Segment Start: Supplied entries

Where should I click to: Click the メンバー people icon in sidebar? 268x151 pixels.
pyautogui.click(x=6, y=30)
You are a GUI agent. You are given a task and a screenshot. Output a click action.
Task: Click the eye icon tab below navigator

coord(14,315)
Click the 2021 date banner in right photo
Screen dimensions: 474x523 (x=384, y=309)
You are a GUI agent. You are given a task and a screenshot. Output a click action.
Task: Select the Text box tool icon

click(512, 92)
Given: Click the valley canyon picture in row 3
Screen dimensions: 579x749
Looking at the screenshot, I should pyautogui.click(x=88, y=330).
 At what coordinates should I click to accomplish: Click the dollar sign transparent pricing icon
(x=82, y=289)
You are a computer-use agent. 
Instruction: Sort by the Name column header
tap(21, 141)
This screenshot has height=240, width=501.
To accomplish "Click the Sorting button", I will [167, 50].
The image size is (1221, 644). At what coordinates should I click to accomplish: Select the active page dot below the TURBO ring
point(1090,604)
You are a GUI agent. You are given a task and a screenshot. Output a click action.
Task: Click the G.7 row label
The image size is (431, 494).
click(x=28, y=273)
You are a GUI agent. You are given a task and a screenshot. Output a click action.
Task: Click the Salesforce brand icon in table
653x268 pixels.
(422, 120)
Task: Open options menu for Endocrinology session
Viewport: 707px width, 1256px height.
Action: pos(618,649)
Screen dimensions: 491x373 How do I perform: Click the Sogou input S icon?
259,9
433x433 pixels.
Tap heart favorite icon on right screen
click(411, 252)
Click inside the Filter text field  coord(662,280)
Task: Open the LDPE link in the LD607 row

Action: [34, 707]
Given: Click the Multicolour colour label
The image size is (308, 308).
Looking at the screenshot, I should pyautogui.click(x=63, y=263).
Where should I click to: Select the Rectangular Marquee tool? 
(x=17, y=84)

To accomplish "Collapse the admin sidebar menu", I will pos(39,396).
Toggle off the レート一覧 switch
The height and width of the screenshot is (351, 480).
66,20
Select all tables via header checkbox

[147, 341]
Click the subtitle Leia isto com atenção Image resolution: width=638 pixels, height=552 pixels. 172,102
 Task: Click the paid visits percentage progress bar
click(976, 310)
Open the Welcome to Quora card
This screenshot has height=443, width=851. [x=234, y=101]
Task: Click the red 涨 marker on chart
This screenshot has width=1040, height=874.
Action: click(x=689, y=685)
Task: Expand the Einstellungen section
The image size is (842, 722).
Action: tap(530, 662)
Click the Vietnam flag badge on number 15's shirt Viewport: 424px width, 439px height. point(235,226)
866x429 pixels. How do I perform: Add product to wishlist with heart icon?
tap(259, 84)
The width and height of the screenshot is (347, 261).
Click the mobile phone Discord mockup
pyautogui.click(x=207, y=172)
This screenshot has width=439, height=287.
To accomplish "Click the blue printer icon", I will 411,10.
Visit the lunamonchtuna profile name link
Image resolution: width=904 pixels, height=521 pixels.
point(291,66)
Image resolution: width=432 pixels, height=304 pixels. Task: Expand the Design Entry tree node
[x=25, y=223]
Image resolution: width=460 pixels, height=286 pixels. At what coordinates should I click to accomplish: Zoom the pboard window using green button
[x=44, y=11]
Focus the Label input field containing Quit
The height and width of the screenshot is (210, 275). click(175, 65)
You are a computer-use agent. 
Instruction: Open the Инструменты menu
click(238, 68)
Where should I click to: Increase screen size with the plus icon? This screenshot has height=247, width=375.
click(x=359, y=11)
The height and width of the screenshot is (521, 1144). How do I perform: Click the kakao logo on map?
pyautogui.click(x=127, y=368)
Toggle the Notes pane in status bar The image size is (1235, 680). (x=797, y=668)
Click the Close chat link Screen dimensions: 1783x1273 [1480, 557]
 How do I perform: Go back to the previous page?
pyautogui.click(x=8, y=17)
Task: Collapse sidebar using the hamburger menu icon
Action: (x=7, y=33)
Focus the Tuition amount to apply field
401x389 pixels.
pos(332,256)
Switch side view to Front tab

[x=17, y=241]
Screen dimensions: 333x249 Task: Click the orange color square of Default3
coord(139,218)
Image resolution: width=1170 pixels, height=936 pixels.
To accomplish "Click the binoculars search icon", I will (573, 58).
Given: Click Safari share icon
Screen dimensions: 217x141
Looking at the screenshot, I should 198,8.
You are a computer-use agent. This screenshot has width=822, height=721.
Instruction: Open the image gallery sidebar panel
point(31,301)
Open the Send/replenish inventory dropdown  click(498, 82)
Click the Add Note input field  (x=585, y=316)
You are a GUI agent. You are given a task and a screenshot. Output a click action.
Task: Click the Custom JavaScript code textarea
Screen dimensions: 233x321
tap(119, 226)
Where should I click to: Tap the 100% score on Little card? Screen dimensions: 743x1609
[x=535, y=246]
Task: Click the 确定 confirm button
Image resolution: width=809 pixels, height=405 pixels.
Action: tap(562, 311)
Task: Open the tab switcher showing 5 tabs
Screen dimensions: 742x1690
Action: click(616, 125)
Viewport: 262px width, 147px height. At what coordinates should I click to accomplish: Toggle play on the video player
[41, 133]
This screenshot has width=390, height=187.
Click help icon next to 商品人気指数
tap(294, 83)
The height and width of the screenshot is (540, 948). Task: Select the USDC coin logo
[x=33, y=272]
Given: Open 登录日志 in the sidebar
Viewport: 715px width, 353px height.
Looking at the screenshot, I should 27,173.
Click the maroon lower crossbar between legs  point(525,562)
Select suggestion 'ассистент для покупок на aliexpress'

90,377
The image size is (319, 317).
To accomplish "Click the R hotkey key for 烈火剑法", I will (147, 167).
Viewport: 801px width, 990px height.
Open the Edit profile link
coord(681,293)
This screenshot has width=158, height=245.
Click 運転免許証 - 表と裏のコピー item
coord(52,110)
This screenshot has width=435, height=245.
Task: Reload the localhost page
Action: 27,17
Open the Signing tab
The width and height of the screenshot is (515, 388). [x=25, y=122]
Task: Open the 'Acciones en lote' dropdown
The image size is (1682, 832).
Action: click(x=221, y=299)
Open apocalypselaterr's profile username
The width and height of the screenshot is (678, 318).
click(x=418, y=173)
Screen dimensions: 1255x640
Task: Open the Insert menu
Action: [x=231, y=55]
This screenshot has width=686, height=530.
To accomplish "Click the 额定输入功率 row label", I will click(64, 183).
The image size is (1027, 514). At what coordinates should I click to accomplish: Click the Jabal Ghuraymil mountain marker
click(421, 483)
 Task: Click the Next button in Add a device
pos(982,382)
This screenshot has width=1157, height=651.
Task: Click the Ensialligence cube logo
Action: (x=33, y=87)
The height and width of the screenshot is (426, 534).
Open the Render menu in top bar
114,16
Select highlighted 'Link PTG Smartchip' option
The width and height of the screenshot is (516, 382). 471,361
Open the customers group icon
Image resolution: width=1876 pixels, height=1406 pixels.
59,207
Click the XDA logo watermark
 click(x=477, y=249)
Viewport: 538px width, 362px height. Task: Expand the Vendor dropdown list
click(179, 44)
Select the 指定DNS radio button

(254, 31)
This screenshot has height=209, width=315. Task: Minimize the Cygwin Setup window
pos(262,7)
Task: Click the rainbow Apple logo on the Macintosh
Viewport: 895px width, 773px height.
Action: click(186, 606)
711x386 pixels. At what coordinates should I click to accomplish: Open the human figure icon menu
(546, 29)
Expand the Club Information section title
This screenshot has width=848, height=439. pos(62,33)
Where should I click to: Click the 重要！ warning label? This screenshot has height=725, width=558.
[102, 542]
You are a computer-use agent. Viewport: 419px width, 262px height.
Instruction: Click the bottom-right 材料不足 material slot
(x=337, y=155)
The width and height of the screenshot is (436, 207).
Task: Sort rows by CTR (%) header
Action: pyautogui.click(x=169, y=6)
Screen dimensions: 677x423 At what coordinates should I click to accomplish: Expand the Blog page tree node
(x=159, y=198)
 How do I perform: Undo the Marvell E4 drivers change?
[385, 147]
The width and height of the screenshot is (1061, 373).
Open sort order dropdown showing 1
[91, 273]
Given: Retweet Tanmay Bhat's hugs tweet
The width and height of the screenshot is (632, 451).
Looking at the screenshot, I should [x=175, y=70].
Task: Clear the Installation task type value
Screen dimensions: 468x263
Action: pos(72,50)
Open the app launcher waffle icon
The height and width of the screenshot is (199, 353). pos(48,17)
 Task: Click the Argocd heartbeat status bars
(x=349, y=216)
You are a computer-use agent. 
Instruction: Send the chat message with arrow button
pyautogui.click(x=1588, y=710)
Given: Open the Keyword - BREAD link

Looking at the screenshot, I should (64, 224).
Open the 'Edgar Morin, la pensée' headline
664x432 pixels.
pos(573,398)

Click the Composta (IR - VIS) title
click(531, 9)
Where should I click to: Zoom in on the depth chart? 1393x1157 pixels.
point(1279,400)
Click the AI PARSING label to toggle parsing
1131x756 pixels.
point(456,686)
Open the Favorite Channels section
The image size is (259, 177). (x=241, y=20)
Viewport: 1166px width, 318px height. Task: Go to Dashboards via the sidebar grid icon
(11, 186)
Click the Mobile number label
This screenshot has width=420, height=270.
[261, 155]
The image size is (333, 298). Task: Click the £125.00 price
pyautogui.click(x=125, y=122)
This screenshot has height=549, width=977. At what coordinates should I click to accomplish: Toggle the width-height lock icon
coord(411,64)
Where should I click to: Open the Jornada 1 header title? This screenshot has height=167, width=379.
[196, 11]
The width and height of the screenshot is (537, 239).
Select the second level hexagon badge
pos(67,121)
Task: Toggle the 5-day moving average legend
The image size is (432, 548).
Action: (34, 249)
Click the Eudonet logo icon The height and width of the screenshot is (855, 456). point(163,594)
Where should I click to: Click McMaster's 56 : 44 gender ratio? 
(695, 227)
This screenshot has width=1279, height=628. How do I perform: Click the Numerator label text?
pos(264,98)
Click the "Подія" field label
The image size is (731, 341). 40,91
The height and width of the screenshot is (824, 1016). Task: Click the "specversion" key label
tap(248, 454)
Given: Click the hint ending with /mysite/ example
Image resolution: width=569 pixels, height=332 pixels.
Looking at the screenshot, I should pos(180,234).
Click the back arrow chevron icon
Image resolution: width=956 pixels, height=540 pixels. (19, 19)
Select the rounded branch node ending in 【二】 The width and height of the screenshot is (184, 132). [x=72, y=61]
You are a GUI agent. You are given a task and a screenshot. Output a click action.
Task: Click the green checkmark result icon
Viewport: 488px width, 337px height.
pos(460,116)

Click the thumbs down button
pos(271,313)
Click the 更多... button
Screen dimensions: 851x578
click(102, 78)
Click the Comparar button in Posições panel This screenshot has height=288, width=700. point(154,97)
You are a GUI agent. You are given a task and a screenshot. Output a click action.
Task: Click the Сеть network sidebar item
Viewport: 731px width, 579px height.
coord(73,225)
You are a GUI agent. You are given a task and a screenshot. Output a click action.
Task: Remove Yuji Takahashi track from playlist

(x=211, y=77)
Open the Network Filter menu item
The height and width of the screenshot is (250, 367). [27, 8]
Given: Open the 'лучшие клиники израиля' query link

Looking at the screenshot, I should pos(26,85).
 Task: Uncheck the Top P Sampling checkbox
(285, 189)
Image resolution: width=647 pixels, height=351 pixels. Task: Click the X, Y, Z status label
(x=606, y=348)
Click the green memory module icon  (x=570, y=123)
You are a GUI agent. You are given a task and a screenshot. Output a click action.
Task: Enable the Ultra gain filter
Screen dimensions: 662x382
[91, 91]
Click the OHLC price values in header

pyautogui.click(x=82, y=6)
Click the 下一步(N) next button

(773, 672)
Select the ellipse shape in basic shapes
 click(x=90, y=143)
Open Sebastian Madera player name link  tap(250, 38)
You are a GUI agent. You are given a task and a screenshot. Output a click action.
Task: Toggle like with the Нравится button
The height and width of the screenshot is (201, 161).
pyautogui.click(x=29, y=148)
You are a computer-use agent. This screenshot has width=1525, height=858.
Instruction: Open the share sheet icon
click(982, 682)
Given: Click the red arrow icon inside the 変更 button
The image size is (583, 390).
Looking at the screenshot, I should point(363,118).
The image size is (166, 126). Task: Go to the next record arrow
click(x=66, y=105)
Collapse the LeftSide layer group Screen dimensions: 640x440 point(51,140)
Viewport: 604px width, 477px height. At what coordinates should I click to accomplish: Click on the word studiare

Segment End: Supplied entries

= To do =
From the entries above, pull out each line that includes "inside".

= Result of the exercise =
Click inside the Filter text field  coord(662,280)
Given: Click the red arrow icon inside the 変更 button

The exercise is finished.